[Stored records]
--------------------------------------------------

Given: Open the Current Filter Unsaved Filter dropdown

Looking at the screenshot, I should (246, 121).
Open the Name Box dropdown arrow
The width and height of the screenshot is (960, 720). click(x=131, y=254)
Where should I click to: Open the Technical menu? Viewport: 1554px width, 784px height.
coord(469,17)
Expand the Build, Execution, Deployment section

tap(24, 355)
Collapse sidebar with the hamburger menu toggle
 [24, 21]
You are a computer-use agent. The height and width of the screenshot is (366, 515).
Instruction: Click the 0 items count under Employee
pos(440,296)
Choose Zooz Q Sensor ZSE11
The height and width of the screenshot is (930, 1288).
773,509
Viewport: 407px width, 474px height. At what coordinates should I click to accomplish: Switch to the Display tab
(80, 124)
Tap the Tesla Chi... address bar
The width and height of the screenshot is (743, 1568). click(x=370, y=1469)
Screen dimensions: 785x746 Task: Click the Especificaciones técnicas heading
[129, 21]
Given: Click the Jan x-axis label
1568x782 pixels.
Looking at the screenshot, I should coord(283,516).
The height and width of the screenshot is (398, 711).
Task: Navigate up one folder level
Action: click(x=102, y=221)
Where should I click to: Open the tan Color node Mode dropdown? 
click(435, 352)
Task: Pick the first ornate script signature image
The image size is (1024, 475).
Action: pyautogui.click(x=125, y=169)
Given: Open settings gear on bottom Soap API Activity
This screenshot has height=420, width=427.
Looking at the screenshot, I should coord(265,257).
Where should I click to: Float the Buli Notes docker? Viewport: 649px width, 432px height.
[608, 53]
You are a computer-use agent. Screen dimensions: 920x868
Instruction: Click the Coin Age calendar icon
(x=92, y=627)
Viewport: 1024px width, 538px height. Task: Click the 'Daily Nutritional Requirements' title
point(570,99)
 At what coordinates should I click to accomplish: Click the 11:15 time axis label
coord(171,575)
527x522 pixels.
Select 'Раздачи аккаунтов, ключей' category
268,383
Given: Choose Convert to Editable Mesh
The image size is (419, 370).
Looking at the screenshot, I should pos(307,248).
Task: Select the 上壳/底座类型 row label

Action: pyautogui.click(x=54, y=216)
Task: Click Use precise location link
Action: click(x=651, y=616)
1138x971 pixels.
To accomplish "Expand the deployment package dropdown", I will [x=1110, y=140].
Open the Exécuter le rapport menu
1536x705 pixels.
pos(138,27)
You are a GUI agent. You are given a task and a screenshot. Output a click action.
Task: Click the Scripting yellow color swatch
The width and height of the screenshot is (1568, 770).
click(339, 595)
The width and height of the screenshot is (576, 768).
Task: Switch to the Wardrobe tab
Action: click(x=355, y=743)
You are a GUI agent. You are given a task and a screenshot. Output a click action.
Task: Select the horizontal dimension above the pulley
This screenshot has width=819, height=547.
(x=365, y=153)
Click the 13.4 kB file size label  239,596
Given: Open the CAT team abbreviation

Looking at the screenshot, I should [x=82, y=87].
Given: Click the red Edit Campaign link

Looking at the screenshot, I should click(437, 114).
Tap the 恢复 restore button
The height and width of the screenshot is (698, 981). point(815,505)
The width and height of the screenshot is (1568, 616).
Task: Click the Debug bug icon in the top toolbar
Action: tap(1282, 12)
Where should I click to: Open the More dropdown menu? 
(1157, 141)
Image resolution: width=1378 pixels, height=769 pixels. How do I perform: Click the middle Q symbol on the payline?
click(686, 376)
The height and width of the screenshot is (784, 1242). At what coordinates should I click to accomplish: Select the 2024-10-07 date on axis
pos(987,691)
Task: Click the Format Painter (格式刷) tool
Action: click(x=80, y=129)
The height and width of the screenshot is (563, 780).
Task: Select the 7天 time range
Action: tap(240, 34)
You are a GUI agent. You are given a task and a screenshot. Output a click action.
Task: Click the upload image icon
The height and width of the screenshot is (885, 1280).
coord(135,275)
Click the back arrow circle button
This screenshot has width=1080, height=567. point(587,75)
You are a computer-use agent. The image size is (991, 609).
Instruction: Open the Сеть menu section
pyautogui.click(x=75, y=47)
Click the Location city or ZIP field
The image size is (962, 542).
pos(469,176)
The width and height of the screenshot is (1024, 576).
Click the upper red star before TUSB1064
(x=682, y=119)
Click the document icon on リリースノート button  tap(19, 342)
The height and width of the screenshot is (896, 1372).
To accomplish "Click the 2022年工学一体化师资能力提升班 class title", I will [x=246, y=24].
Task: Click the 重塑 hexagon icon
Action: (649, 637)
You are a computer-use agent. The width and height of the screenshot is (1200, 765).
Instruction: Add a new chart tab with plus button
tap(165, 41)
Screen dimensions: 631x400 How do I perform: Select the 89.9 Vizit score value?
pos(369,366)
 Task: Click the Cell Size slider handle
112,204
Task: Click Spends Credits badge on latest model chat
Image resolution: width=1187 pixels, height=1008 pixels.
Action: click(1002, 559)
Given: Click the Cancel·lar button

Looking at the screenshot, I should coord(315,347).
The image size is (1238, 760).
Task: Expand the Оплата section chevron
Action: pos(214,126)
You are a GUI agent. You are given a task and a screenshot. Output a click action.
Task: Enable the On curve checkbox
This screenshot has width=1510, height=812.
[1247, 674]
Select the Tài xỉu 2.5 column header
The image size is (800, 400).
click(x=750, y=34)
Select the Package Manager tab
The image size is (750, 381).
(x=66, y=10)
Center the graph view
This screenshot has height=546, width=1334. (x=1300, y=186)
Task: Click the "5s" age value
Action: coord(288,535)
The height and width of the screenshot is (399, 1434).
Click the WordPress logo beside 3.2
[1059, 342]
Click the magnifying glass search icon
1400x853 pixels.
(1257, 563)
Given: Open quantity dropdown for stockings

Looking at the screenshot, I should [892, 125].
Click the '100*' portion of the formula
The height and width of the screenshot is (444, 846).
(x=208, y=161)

--------------------------------------------------

▸ **TASK STATEMENT**
Each record must be duplicated exactly, with none missing.

▸ **WORKED SOLUTION**
Given: Open the Current Filter Unsaved Filter dropdown

Looking at the screenshot, I should (246, 121).
Open the Name Box dropdown arrow
The width and height of the screenshot is (960, 720). click(x=131, y=254)
Where should I click to: Open the Technical menu? Viewport: 1554px width, 784px height.
coord(469,17)
Expand the Build, Execution, Deployment section

tap(24, 355)
Collapse sidebar with the hamburger menu toggle
 [24, 21]
You are a computer-use agent. The height and width of the screenshot is (366, 515).
Instruction: Click the 0 items count under Employee
pos(440,296)
Choose Zooz Q Sensor ZSE11
The height and width of the screenshot is (930, 1288).
773,509
Viewport: 407px width, 474px height. At what coordinates should I click to accomplish: Switch to the Display tab
(80, 124)
Tap the Tesla Chi... address bar
The width and height of the screenshot is (743, 1568). click(x=370, y=1469)
Screen dimensions: 785x746 Task: Click the Especificaciones técnicas heading
[129, 21]
Given: Click the Jan x-axis label
1568x782 pixels.
Looking at the screenshot, I should coord(283,516).
The height and width of the screenshot is (398, 711).
Task: Navigate up one folder level
Action: click(x=102, y=221)
Where should I click to: Open the tan Color node Mode dropdown? 
click(435, 352)
Task: Pick the first ornate script signature image
The image size is (1024, 475).
Action: pyautogui.click(x=125, y=169)
Given: Open settings gear on bottom Soap API Activity
This screenshot has height=420, width=427.
Looking at the screenshot, I should coord(265,257).
Where should I click to: Float the Buli Notes docker? Viewport: 649px width, 432px height.
[608, 53]
You are a computer-use agent. Screen dimensions: 920x868
Instruction: Click the Coin Age calendar icon
(x=92, y=627)
Viewport: 1024px width, 538px height. Task: Click the 'Daily Nutritional Requirements' title
point(570,99)
 At what coordinates should I click to accomplish: Click the 11:15 time axis label
coord(171,575)
527x522 pixels.
Select 'Раздачи аккаунтов, ключей' category
268,383
Given: Choose Convert to Editable Mesh
The image size is (419, 370).
Looking at the screenshot, I should pos(307,248).
Task: Select the 上壳/底座类型 row label

Action: pyautogui.click(x=54, y=216)
Task: Click Use precise location link
Action: click(x=651, y=616)
1138x971 pixels.
To accomplish "Expand the deployment package dropdown", I will [x=1110, y=140].
Open the Exécuter le rapport menu
1536x705 pixels.
pos(138,27)
You are a GUI agent. You are given a task and a screenshot. Output a click action.
Task: Click the Scripting yellow color swatch
The width and height of the screenshot is (1568, 770).
click(339, 595)
The width and height of the screenshot is (576, 768).
Task: Switch to the Wardrobe tab
Action: click(x=355, y=743)
You are a GUI agent. You are given a task and a screenshot. Output a click action.
Task: Select the horizontal dimension above the pulley
This screenshot has width=819, height=547.
(x=365, y=153)
Click the 13.4 kB file size label  239,596
Given: Open the CAT team abbreviation

Looking at the screenshot, I should [x=82, y=87].
Given: Click the red Edit Campaign link

Looking at the screenshot, I should click(437, 114).
Tap the 恢复 restore button
The height and width of the screenshot is (698, 981). point(815,505)
The width and height of the screenshot is (1568, 616).
Task: Click the Debug bug icon in the top toolbar
Action: tap(1282, 12)
Where should I click to: Open the More dropdown menu? 
(1157, 141)
Image resolution: width=1378 pixels, height=769 pixels. How do I perform: Click the middle Q symbol on the payline?
click(686, 376)
The height and width of the screenshot is (784, 1242). At what coordinates should I click to accomplish: Select the 2024-10-07 date on axis
pos(987,691)
Task: Click the Format Painter (格式刷) tool
Action: click(x=80, y=129)
The height and width of the screenshot is (563, 780).
Task: Select the 7天 time range
Action: tap(240, 34)
You are a GUI agent. You are given a task and a screenshot. Output a click action.
Task: Click the upload image icon
The height and width of the screenshot is (885, 1280).
coord(135,275)
Click the back arrow circle button
This screenshot has width=1080, height=567. point(587,75)
You are a computer-use agent. The image size is (991, 609).
Instruction: Open the Сеть menu section
pyautogui.click(x=75, y=47)
Click the Location city or ZIP field
The image size is (962, 542).
pos(469,176)
The width and height of the screenshot is (1024, 576).
Click the upper red star before TUSB1064
(x=682, y=119)
Click the document icon on リリースノート button  tap(19, 342)
The height and width of the screenshot is (896, 1372).
To accomplish "Click the 2022年工学一体化师资能力提升班 class title", I will [x=246, y=24].
Task: Click the 重塑 hexagon icon
Action: (649, 637)
You are a computer-use agent. The width and height of the screenshot is (1200, 765).
Instruction: Add a new chart tab with plus button
tap(165, 41)
Screen dimensions: 631x400 How do I perform: Select the 89.9 Vizit score value?
pos(369,366)
 Task: Click the Cell Size slider handle
112,204
Task: Click Spends Credits badge on latest model chat
Image resolution: width=1187 pixels, height=1008 pixels.
Action: click(1002, 559)
Given: Click the Cancel·lar button

Looking at the screenshot, I should coord(315,347).
The image size is (1238, 760).
Task: Expand the Оплата section chevron
Action: pos(214,126)
You are a GUI agent. You are given a task and a screenshot. Output a click action.
Task: Enable the On curve checkbox
This screenshot has width=1510, height=812.
[1247, 674]
Select the Tài xỉu 2.5 column header
The image size is (800, 400).
click(x=750, y=34)
Select the Package Manager tab
The image size is (750, 381).
(x=66, y=10)
Center the graph view
This screenshot has height=546, width=1334. (x=1300, y=186)
Task: Click the "5s" age value
Action: coord(288,535)
The height and width of the screenshot is (399, 1434).
Click the WordPress logo beside 3.2
[1059, 342]
Click the magnifying glass search icon
1400x853 pixels.
(1257, 563)
Given: Open quantity dropdown for stockings

Looking at the screenshot, I should [892, 125].
Click the '100*' portion of the formula
The height and width of the screenshot is (444, 846).
(x=208, y=161)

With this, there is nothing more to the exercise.